Atlas Resource amends consent bid for 7¾% notes due 2021

By Susanna Moon

Chicago, Dec. 29 – Atlas Resource Partners, LP said it amended the consent solicitation for $375 million of 7¾% senior notes due 2021 issued by Atlas Resource Partners Holdings, LLC and Atlas Resource Finance Corp.

As previously reported, the issuers are seeking consents to increase the fixed dollar amount of secured debt allowed to be incurred under the indentures.

The consent fee is $10 for each $1,000 principal amount of notes.

Some “significant holders” agreed to give their consents in the solicitation with the amended terms, bringing the tally of consenting holders to about 97%, according to a company press release on Tuesday.

The issuers are now requesting consents from the holders to make the following amendments:

• Double the amount of secured debt allowed under credit facilities to $1 billion from $500 million. The issuers originally had asked to increase the amount to $1.05 billion from $500 million.

The use of secured debt incurred under the basket in exchange for the 7¾% notes or the issuers' 9¼% notes will be limited to a maximum amount of $100 million, and the issuers will be required to make any offer to exchange the 7¾% notes for secured debt of the issuers incurred under the basket to all holders of the 7¾% notes on a pro rata basis and to make any offer to exchange the 9¼% notes for secured debt of the issuers incurred under the basket to all holders of the 99¼% notes on a pro rata basis;

• Add an additional covenant providing that the company will not permit its consolidated senior secured interest expense to exceed the greater of $80 million in any fiscal year or 8% of the consolidated senior secured debt outstanding. For the 12 months ended Sept. 30, consolidated senior secured interest expense was about $43 million.

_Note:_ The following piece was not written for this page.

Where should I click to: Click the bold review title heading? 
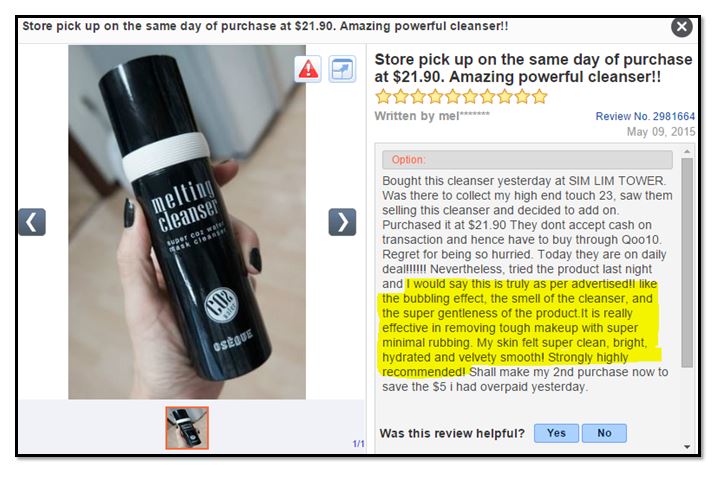point(533,68)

In addition, the issuers will add a corresponding event of default providing that failure to comply with the covenant will constitute an immediate event of default; and

• Add a prohibition for certain make-whole payments: Any debt incurred after Dec. 1 that contains a provision for a make-whole payment, yield maintenance payment, redemption or repayment premium, or any other premium, fee, or penalty that is payable upon the repayment, maturity or redemption of the debt will explicitly provide that the make-whole premium will not be payable after and during the continuance of an event of default, upon the automatic or other acceleration of the debt prior to its stated maturity date, or after the commencement of a case under bankruptcy law.

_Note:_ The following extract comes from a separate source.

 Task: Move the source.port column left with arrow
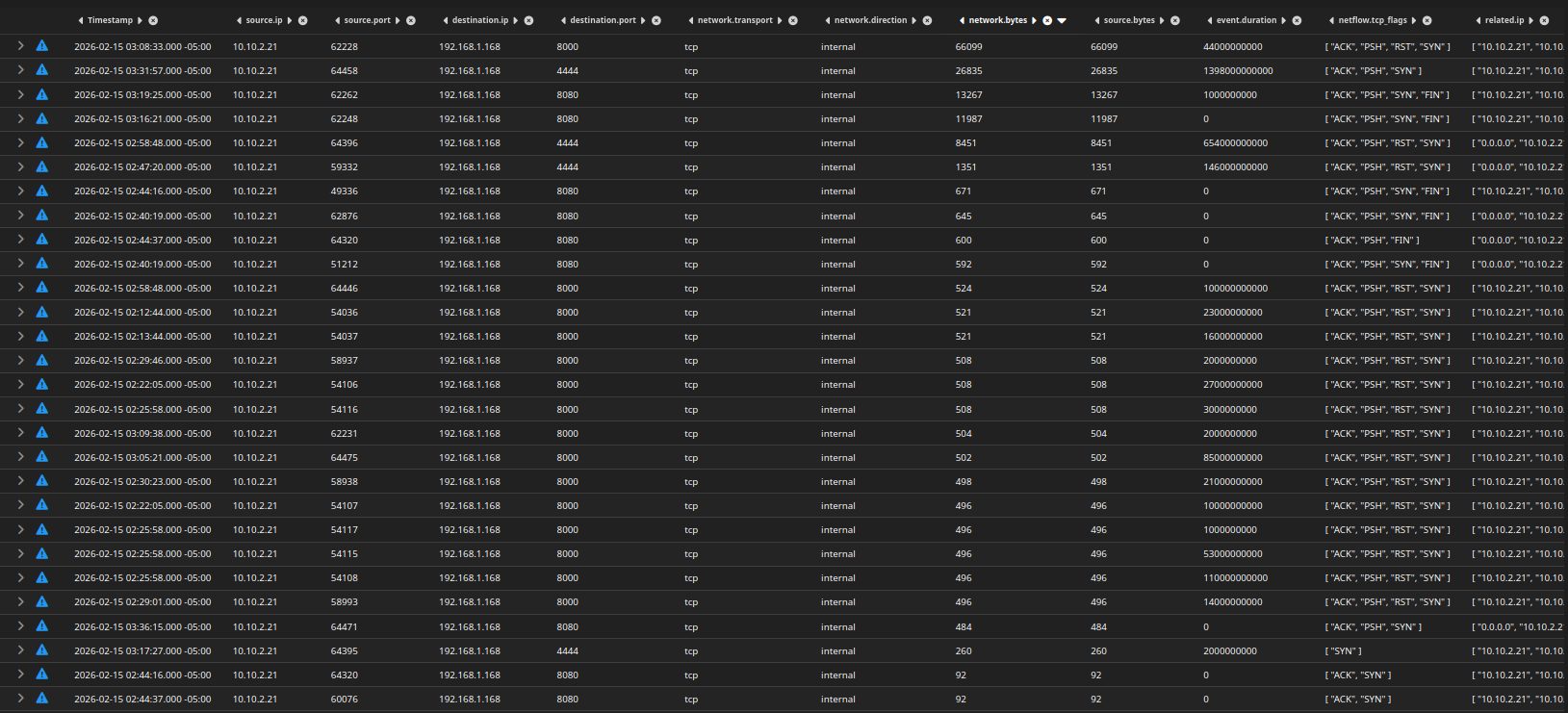pyautogui.click(x=338, y=20)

With the added support of noteholders, the company said it now expects to have the support of more than 97% of the holders of the 9¼% notes for that consent solicitation. And so the issuers have decided to pay the consent fee for the 9¼% notes solicitation to all holders as of the record date, the press release noted.

More details

The consent solicitation was set to end at 5 p.m. ET on Dec. 29, previously extended from Dec. 23 and Dec. 21. The solicitation was originally set to end Dec. 17.

As of 5 p.m. ET on Dec. 22, Atlas had received consents from holders of about 46% of the outstanding 7¾% notes, including those from five of the six largest institutional holders, which remained unchanged since the initial deadline.

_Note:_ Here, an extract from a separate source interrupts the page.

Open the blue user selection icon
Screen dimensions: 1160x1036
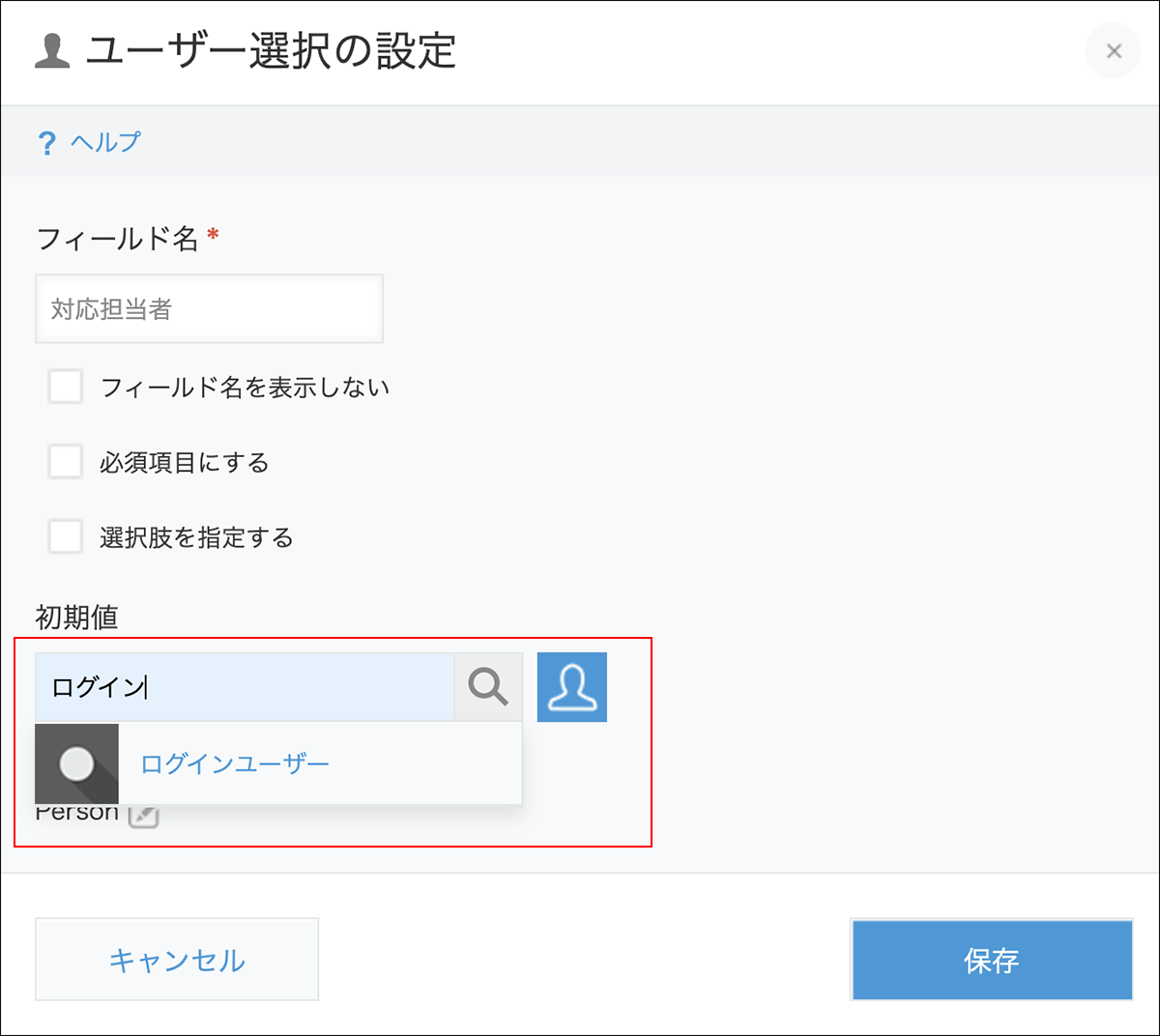(571, 686)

Atlas also sought to amend the issuers’ $375 million of 9¼% senior notes due 2021 and secured the needed consents by the end of the solicitation at 5 p.m. ET on Dec. 17. The consent solicitation was announced Dec. 10.

To pass, each consent solicitation requires consents from holders of a majority of the notes. The record date is Dec. 9.

The consent solicitations are independent of each other.

The solicitation agent is Wells Fargo Securities, LLC (866 309-6316 or 704 410-4760). The information agent and tabulation agent is D.F. King & Co., Inc. (800 814-9324 or 212 269-5550).

Atlas Resource Partners is an exploration and production master limited partnership based in Fort Worth.